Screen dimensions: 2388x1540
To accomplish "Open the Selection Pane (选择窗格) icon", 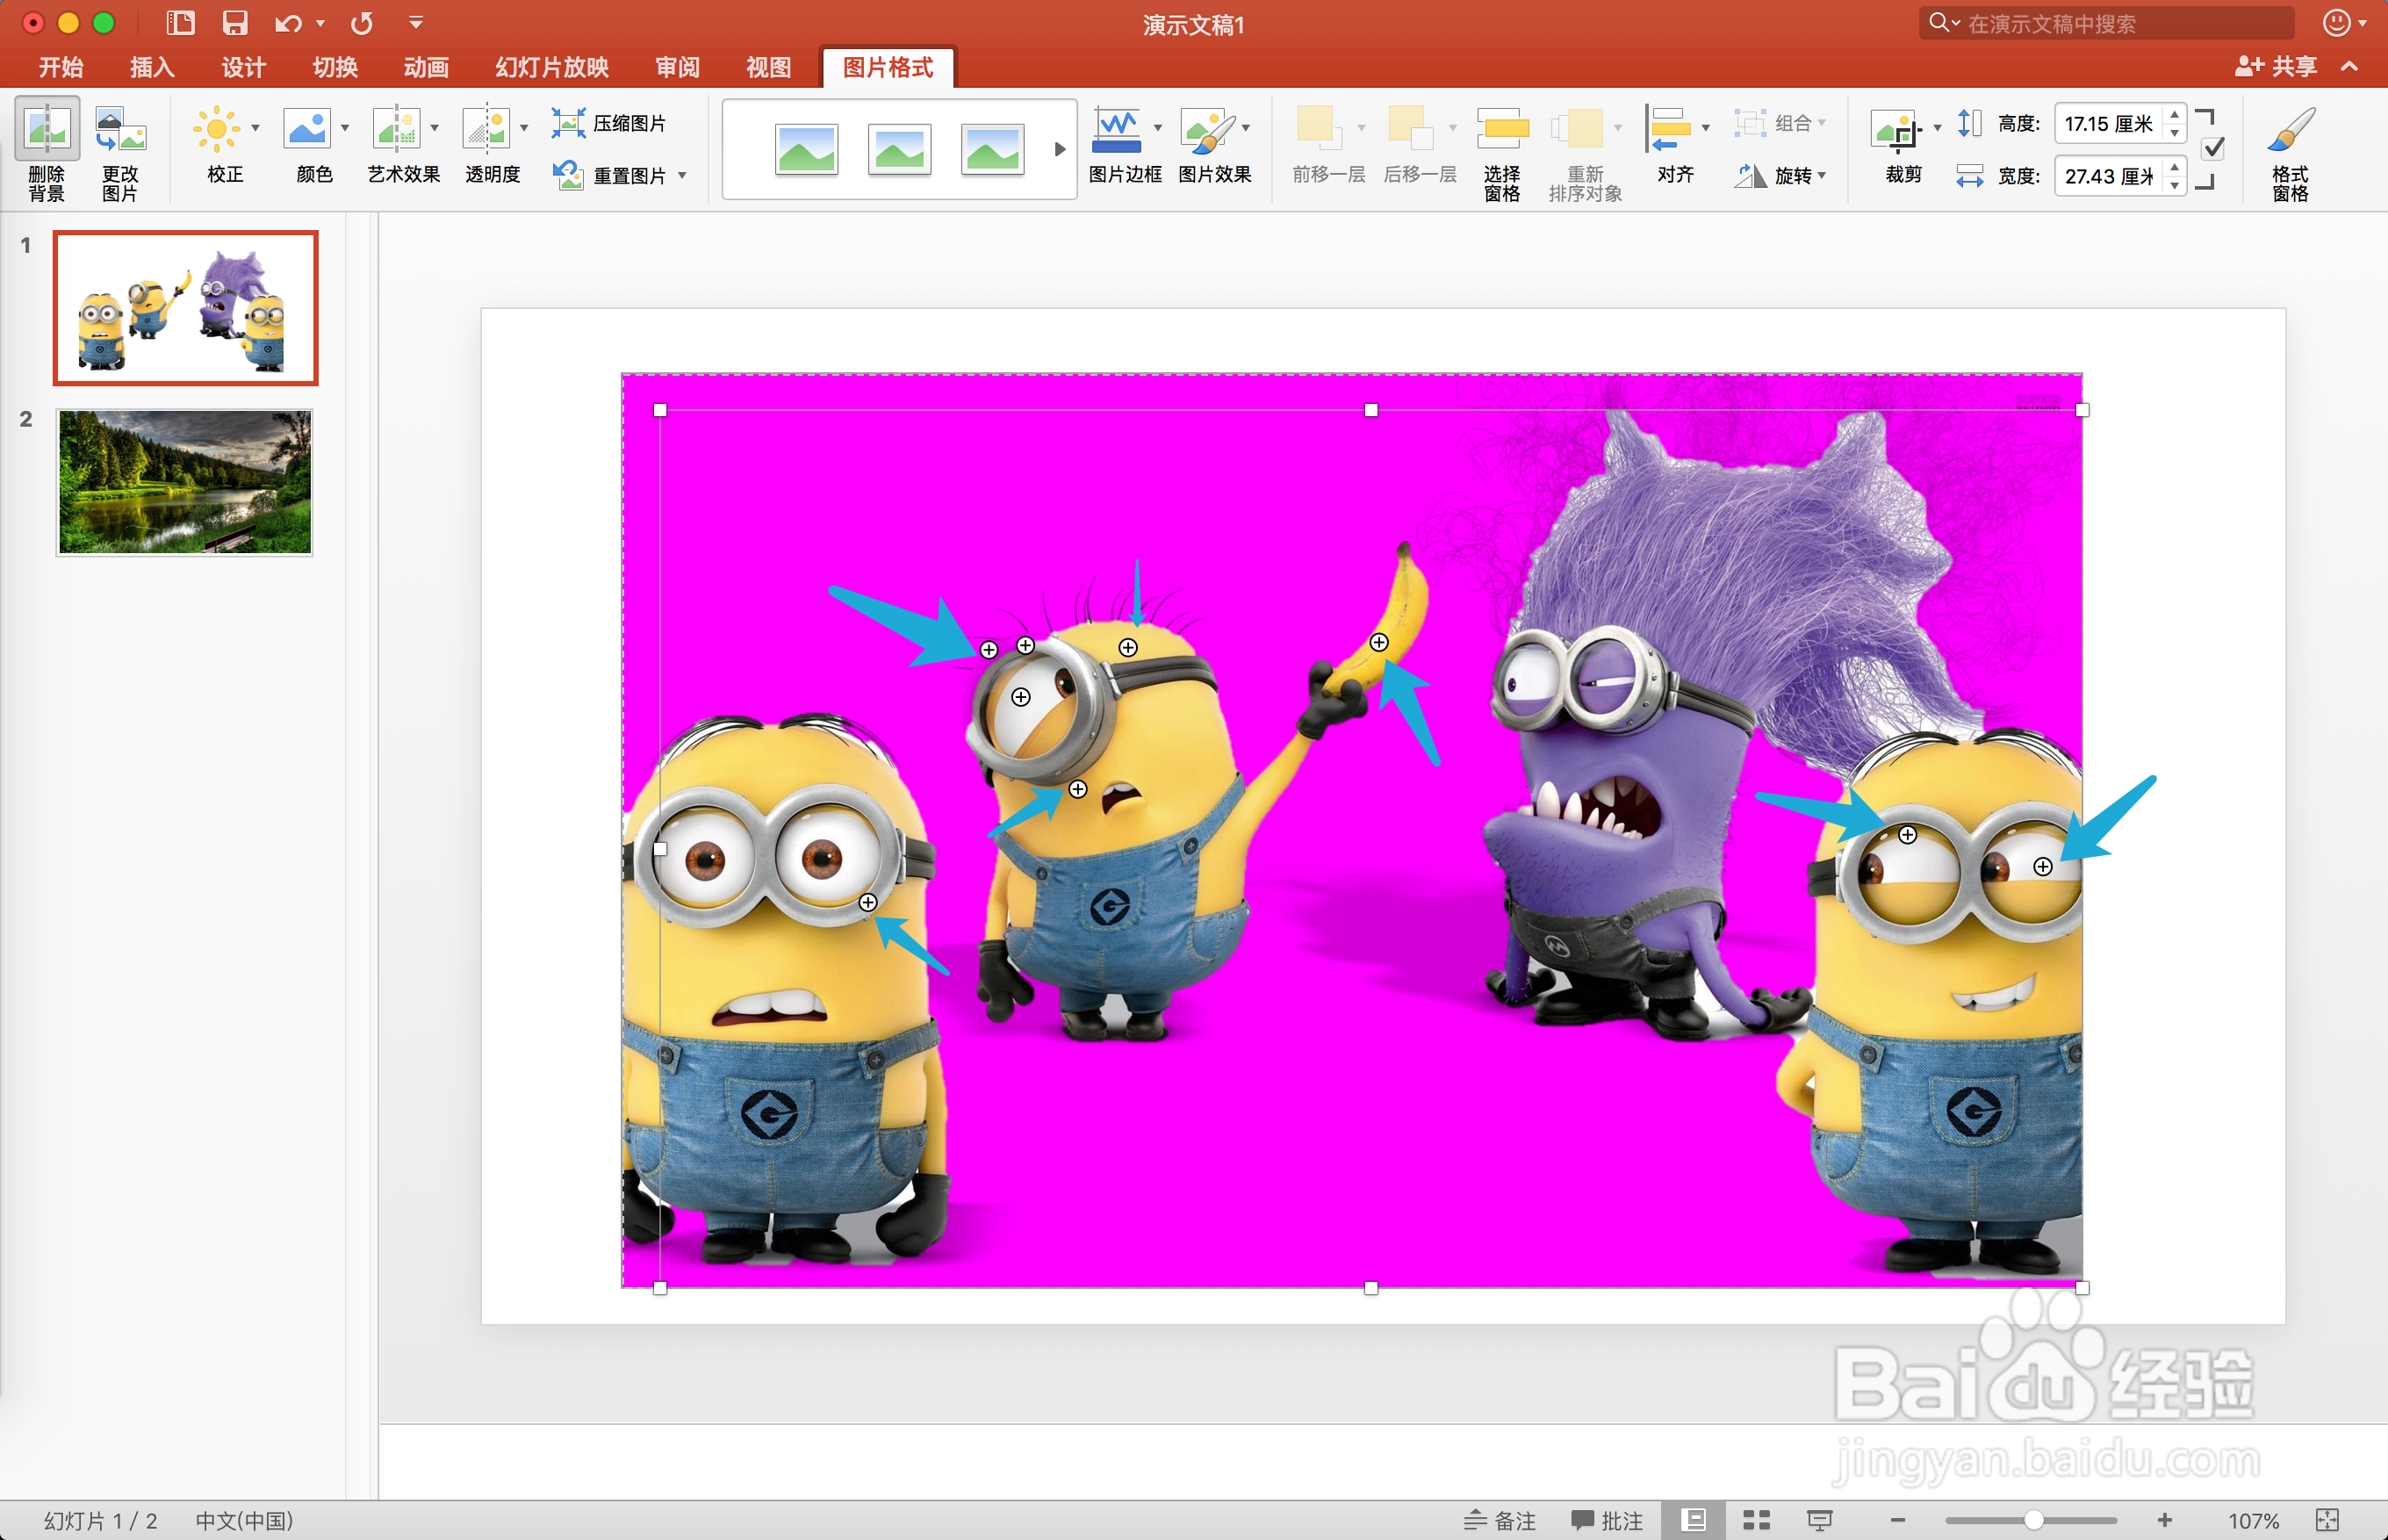I will click(1501, 130).
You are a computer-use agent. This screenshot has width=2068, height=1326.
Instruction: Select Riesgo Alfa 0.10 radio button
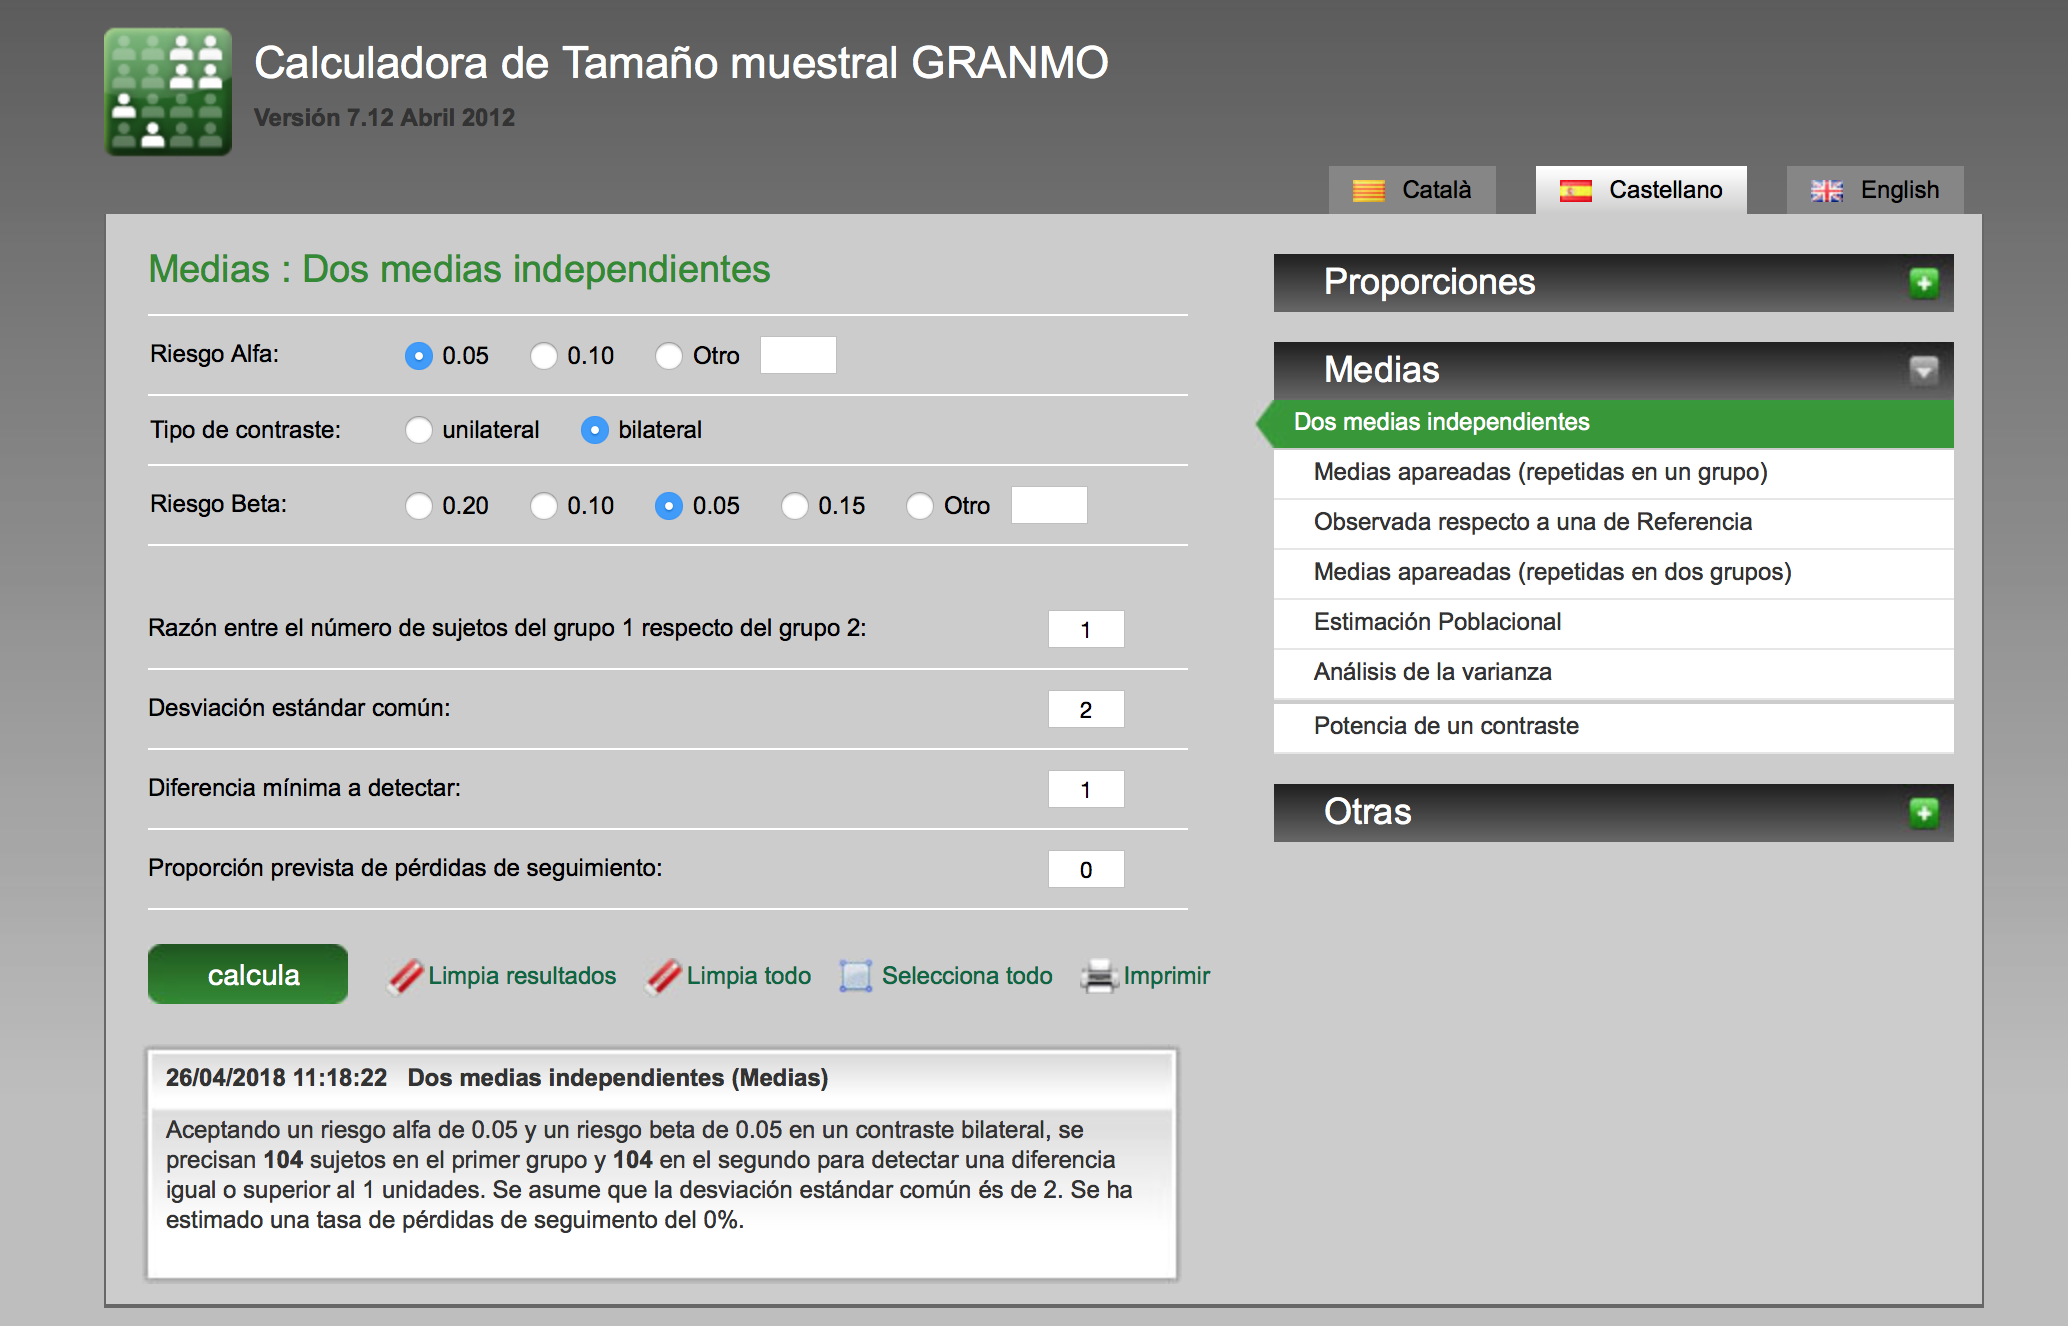click(x=544, y=356)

--- Task details ---
In the material above, retype exactly the lines that run from the one containing "Instruction: Select Riesgo" through the last line, and keep out the pictures.

--- Solution ---
Instruction: Select Riesgo Alfa 0.10 radio button
click(x=544, y=356)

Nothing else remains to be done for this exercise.